Monday 23 April 2018

The volunteers who spend Christmas Day giving

SVP’s Albert Perris: charity is down 25pc in daily funding
SVP’s Albert Perris: charity is down 25pc in daily funding
Laura Butler

Laura Butler

CHRISTMAS is fast approaching and soon businesses and schools will close for the holidays -- but not everyone will spend it fireside with family and friends.

On December 25, dozens of volunteers from the Society of St Vincent de Paul will spend the day at one of the charity's 11 hostels around the country.

There are currently 300 people availing of this SVP service countrywide every night and with nowhere else to go, many of them remain with the hostels, based in Limerick, Kildare, Carlow, Cavan, Clare, Cork, Wexford, Waterford and Dublin, for up to six months at a time.

The numbers seeking help in the Dublin region have doubled since 2011.

The drop in availability of social housing has meant that those in emergency accommodation have seen their stay extended significantly, with some even living in the hostels permanently.

"Two years ago in Dublin we had 70 people in emergency accommodation nightly -- now the number of men sleeping rough has increased to 140, which for us is a very worrying sign," Albert Perris, SVP's national hostels and homes co-ordinator, said.

"The biggest problem for us is that there is nowhere for these people to move on to because there's simply no social housing available.

"Our guidance is that no one should be with us longer than six months, but the environment the country is in at the moment means that it is getting more and more problematic," Mr Perris said.

The Irish Independent has partnered with the SVP and is appealing to our readers to give the charity whatever help they can this Christmas.

"In the past, during good times, we were very fortunate to receive generous assistance from the State, but as we all know, there have been cutbacks where capital funding from local authorities is concerned," Mr Perris said.

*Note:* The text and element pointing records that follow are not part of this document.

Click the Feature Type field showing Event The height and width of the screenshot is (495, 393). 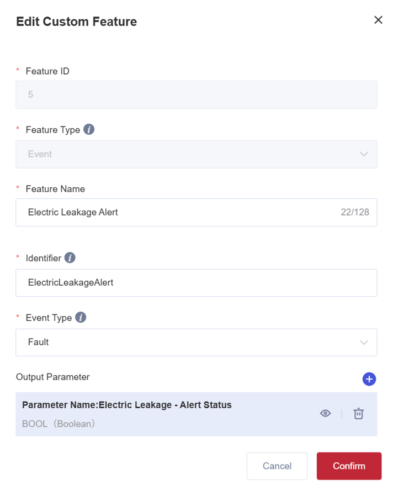pos(188,154)
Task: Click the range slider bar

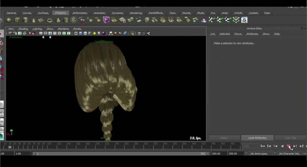Action: tap(120, 154)
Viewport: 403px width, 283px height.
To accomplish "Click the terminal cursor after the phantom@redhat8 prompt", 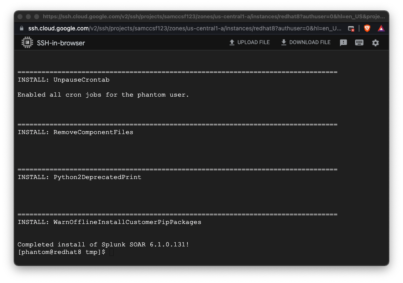I will (x=111, y=252).
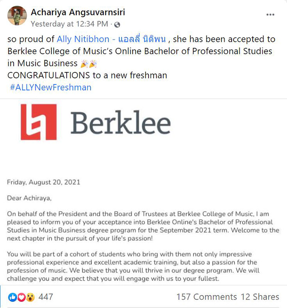287x308 pixels.
Task: Expand the 157 Comments section
Action: (206, 297)
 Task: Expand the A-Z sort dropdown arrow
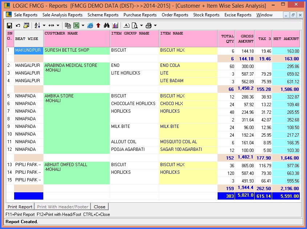coord(44,25)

"At the moment, we're down 25pc in day-to-day funding and going forward it will be difficult to sustain our service and even keep the hostels open. We're operating on a shoe string."

Mr Perris said that donations are vital, especially at Christmas, to ensure that the hostels can continue running an effective 24-hour service.


Occupants are offered a bed and four meals per day. Local supermarkets, bakeries and butchers have offered hampers of food to the hostels this Christmas, helping the team of volunteers to make the day as enjoyable as possible for their members.

"Although donations have been offset by the government cutbacks this year, the public has been very supportive," Mr Perris said.

There are a number of older men who have been looked after by the SVP most of their lives, due to a marriage breakdown, job loss or addiction.

"We have a hostel group in Limerick that received a corporate donation of €20,000 and occupants decided to buy a minivan with it. At the time, I was a little sceptical, but it turned out to be the best thing they ever did," said Mr Perris.

"They used it to go on day trips and one afternoon went to the beach. There was an older gentleman with (them), who has grown up in institutional settings for decades, and had never seen the sea before that day.

"He said it was one of the most remarkable days of his life. When you hear stories like that, you really see the value of the service we provide."